§ Questions on the material
A. Edit the review passage from "We assessed all" to "available were also excluded.", inclusive, so that "natural language processing" becomes "free-text analysis".
B. According to the review passage, when did the authors search the PubMed database?

§ Exercise passage
- - - -
DNPC constitute the “missing data” in ML studies in the field of EM. Although DNPC have been handled more rigorously since 2020, the strategies used are still not exhaustive, systematic or homogeneous. The imputation strategy appears to yield the best results, but requires more time and computational resources; however, given the heterogeneity of the studies reviewed, we cannot say whether one missing data strategy was clearly better than another. To increase the quality and comparability of these studies, we recommend filling out the TRIPOD checklist for each new publication, summarizing the ML process in an explicit methodological diagram, and always reporting the AUROC (even when it is not the primary outcome).

Method

Design

We extracted data and reported our results in accordance with the Critical Appraisal and Data Extraction for Systematic Reviews of Prediction Modelling Studies (CHARMS)21 and the Preferred Reporting Items for Systematic Reviews and Meta-Analysis (PRISMA)22 guidelines (see the checklist in Supplementary Table 3). With regard to missing data strategies, we extracted the models, predictors, and outcomes from each publication. The protocol was not registered before the beginning of the study.

Search strategy

In January 2022, we searched the PubMed database with the following Medical Subject Headings (MeSH): “(emergency medicine OR emergency service) AND (artificial intelligence OR machine learning)”.

Inclusion and exclusion criteria

We assessed all publications in English concerning the construction or application of a predictive model for structured data in an adult ED. Duplicate studies and reviews were excluded, as were studies published before 2000. We excluded studies whose predictive model was based solely on natural language processing, given that the missing data are not typically handled in the same way as for structured data. Studies based solely on additional examinations (such as imaging or bacteriologic tests) and that lacked the clinical context were also excluded. Lastly, non-clinical studies (i.e., based solely on societal variables) and publications for which the full text was not available were also excluded.

The study selection process

Two investigators (E.A. and D.A.G.) screened the PubMed search results on the basis of each publication title. Next, the two investigators read the abstracts and excluded ineligible studies. Lastly, the full-text versions of the remaining publications were read to determine whether the methodological details met the inclusion criteria.

The data collection process

Data in the included publications (publication references, the relevant CHARMS items, missing data strategies, the dataset split, and best AUROC value for training and validation stages) were entered on an Excel® (Microsoft Corp., Cupertino, USA) spreadsheet by one investigator (E.A.) and reviewed by another (D.A.G.). If the publication did not specify how missing data were handled, we considered that the strategy was “not specified”. If the publication did not specify how the dataset had been split into a training set and a test set, we considered they used the typical 80:20 ratio. Lastly, we considered that the use of an independent dataset was obligatory for a validation step. When the dataset used to calculate an algorithm’s performance was not independent, we considered that the algorithm had been tested but not validated.

The data analysis

We counted the missing data strategies applied in the reviewed publication in a first matrix table. Since multiple strategies could be applied in a publication, a publication can be counted twice. We considered the mean of the AUROC to describe the performance of the publication when a unique strategy was applied. We described the missing data in a second table by counting for each variable the number of publications, patients, and missing data. We reported the publication using the Prediction model Risk Of Bias ASsessment Tool (PROBAST)23.
- - - -
§ Material provided
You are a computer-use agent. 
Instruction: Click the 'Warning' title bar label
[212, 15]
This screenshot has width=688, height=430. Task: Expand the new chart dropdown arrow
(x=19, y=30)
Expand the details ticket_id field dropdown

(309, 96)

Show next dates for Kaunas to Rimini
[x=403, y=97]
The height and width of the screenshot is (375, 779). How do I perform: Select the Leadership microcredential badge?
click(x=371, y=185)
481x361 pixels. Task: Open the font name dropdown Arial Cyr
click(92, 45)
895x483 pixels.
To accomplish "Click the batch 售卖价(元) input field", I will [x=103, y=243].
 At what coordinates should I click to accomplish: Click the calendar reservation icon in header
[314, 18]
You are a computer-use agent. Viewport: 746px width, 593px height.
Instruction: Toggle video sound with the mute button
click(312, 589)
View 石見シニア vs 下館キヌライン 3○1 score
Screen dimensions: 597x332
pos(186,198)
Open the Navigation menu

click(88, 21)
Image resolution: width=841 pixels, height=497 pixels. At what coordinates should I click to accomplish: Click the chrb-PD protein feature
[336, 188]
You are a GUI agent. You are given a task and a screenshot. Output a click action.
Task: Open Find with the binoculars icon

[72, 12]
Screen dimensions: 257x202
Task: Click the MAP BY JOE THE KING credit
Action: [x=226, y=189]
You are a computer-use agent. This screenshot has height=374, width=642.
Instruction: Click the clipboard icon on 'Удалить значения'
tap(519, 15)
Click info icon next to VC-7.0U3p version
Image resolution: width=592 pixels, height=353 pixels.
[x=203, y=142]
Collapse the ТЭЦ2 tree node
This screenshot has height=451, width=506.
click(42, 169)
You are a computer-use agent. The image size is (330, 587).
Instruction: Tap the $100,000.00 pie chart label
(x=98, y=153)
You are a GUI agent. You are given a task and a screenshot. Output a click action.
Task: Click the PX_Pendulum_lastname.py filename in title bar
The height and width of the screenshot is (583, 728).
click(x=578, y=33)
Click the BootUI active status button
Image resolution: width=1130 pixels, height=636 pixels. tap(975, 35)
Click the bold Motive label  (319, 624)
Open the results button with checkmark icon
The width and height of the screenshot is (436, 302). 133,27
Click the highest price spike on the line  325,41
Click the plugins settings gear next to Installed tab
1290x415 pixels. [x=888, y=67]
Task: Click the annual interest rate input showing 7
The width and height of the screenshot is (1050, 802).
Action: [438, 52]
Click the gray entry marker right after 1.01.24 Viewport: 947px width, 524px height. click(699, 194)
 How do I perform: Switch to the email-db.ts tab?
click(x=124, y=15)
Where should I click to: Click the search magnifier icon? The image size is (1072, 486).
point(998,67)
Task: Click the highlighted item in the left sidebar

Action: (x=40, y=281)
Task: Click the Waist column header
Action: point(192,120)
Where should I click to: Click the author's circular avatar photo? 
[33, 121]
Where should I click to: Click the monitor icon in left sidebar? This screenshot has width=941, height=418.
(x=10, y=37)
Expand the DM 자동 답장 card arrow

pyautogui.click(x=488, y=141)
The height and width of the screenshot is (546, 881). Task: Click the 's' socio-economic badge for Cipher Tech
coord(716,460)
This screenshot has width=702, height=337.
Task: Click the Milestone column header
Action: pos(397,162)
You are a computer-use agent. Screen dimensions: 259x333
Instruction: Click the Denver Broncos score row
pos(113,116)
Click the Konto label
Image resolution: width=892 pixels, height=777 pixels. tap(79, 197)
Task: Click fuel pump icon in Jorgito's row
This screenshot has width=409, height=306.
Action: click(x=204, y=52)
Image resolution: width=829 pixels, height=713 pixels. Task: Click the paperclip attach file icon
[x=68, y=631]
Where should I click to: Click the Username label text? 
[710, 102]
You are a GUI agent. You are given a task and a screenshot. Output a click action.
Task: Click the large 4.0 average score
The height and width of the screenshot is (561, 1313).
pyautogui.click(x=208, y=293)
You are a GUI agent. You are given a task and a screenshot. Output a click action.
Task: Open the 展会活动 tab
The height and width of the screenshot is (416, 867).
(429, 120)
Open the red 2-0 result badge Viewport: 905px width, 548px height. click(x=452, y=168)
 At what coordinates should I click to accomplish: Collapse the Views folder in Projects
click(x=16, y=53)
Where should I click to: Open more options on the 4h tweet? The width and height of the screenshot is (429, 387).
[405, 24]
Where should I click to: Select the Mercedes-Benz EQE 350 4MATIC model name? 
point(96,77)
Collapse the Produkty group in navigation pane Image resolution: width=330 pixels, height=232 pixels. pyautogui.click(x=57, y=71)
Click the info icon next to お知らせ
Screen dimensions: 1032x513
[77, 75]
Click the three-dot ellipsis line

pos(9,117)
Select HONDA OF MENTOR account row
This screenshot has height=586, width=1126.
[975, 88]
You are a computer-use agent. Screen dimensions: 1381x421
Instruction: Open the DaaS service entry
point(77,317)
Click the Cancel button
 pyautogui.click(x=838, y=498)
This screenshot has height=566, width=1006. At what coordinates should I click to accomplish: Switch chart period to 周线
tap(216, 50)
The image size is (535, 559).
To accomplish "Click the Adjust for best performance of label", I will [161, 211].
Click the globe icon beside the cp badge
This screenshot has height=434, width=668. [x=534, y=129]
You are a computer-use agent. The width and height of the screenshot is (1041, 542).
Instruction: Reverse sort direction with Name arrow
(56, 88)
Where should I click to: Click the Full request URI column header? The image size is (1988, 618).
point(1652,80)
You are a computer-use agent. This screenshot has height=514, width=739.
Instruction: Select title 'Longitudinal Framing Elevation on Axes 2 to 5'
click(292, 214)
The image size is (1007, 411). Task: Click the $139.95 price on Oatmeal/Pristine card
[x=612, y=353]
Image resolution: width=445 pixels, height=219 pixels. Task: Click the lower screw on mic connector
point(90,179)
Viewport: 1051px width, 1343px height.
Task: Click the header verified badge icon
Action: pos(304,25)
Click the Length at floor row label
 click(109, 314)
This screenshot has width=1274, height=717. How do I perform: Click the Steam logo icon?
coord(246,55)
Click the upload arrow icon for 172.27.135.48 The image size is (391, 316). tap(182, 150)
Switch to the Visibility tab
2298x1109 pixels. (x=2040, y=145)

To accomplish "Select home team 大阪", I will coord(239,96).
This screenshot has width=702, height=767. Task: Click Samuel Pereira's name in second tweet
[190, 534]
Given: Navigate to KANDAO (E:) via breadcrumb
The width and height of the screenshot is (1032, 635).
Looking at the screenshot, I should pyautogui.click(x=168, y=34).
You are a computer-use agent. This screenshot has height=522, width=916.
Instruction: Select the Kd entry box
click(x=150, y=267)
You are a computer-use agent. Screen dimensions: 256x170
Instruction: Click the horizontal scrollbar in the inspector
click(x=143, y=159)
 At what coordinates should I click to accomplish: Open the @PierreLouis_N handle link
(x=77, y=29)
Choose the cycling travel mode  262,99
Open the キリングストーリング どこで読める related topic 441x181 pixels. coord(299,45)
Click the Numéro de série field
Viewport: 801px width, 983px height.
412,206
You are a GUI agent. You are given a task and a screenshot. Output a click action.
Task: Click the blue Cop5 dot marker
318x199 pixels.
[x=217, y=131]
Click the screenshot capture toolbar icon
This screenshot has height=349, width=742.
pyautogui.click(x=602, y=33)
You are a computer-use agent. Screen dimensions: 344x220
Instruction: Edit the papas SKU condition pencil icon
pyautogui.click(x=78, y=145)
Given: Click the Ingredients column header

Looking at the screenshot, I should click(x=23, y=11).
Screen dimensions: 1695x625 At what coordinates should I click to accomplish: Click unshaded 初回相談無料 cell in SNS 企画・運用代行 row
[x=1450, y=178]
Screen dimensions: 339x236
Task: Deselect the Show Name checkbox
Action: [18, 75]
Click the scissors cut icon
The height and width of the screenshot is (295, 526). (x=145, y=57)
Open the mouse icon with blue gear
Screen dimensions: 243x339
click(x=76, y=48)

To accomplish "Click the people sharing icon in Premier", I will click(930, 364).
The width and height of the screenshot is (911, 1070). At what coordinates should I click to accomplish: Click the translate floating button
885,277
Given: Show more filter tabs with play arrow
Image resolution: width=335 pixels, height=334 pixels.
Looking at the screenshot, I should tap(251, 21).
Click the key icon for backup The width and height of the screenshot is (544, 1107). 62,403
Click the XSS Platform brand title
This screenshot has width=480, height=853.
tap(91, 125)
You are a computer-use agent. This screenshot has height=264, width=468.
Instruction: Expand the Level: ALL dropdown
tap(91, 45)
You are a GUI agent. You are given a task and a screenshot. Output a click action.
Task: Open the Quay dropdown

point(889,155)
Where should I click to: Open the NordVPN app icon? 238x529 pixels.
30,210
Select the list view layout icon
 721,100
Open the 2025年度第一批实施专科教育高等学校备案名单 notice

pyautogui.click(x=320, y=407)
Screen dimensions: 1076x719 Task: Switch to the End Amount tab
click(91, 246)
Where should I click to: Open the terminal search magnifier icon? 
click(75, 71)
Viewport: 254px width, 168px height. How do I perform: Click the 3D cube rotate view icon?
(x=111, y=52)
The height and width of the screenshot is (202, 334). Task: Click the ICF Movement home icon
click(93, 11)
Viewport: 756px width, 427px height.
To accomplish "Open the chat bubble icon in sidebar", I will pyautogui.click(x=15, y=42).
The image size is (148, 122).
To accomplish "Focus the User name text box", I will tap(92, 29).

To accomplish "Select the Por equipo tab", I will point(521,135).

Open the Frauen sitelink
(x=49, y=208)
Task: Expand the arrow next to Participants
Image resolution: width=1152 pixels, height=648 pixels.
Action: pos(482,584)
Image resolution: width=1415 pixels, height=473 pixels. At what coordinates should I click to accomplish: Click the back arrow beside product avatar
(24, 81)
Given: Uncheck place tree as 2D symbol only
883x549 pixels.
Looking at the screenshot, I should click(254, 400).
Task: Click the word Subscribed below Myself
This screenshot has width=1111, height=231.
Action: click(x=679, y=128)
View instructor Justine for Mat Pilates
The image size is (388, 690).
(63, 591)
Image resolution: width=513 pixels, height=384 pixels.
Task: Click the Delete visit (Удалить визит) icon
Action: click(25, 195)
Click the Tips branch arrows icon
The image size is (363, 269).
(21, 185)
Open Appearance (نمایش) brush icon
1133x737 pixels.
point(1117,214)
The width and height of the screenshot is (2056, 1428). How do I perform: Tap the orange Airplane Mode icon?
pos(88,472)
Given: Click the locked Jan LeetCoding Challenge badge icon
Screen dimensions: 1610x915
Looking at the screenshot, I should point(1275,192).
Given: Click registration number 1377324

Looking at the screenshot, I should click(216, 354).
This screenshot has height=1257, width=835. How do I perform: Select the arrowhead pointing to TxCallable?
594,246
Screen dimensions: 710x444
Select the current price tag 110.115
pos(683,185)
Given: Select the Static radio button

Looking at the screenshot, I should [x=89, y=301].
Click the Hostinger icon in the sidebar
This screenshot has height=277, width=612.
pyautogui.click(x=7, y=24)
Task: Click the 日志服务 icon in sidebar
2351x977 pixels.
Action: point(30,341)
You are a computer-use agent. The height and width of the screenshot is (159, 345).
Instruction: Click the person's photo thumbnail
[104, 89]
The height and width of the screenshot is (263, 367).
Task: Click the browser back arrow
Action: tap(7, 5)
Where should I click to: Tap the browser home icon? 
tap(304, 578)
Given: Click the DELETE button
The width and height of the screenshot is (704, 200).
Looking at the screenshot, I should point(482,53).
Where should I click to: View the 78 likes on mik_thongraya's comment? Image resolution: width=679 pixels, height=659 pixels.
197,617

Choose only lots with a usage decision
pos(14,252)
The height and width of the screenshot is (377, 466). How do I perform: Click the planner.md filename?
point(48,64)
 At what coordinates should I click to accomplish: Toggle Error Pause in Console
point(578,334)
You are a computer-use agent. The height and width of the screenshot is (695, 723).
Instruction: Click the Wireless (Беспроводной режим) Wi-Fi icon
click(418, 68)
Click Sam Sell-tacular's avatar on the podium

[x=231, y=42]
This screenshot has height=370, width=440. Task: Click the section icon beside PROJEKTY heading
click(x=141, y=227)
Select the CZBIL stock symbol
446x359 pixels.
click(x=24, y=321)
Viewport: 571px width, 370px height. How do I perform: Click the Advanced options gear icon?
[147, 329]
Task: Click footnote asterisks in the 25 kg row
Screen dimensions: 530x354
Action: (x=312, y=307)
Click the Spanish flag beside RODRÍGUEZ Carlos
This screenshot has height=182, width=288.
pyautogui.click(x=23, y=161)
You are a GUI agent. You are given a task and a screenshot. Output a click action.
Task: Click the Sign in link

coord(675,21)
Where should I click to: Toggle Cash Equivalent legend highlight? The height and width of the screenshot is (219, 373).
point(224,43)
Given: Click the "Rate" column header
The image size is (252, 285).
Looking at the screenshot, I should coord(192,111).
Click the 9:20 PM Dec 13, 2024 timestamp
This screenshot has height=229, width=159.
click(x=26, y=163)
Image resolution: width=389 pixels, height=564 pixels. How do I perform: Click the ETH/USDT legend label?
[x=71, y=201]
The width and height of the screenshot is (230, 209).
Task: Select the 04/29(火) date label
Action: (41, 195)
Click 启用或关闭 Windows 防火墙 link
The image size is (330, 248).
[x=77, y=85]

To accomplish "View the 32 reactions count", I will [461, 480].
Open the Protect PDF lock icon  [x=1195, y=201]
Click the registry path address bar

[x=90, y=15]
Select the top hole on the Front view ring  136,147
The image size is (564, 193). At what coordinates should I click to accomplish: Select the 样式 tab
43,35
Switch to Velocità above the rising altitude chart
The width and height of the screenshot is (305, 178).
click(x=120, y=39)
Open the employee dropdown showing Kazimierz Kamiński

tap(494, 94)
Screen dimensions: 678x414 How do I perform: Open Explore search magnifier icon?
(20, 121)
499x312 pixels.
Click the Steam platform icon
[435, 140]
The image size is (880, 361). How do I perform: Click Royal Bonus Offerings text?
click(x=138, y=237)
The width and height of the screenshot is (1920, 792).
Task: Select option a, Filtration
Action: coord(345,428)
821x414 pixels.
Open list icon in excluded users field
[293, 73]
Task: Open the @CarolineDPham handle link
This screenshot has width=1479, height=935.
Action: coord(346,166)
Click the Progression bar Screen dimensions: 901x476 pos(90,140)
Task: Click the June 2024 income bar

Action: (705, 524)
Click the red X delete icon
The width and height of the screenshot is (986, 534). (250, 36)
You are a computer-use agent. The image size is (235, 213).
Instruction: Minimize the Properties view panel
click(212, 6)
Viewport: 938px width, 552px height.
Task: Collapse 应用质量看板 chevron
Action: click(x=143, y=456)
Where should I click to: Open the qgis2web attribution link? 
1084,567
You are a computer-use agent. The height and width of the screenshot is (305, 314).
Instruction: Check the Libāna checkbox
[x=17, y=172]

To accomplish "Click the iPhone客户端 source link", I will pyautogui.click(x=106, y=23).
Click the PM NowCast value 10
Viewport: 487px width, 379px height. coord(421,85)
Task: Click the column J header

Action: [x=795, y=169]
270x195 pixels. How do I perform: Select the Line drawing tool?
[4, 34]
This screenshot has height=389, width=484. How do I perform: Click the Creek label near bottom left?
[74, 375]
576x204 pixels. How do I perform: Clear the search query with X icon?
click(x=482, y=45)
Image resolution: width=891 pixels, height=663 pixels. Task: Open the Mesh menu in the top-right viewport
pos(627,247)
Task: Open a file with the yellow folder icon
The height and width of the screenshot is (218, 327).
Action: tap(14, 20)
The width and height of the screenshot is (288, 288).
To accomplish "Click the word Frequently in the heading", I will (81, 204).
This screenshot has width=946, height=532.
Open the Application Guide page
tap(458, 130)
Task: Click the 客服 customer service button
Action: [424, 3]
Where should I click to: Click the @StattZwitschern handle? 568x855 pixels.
- - - -
§ Answers by task
A.
We assessed all publications in English concerning the construction or application of a predictive model for structured data in an adult ED. Duplicate studies and reviews were excluded, as were studies published before 2000. We excluded studies whose predictive model was based solely on free-text analysis, given that the missing data are not typically handled in the same way as for structured data. Studies based solely on additional examinations (such as imaging or bacteriologic tests) and that lacked the clinical context were also excluded. Lastly, non-clinical studies (i.e., based solely on societal variables) and publications for which the full text was not available were also excluded.

B. January 2022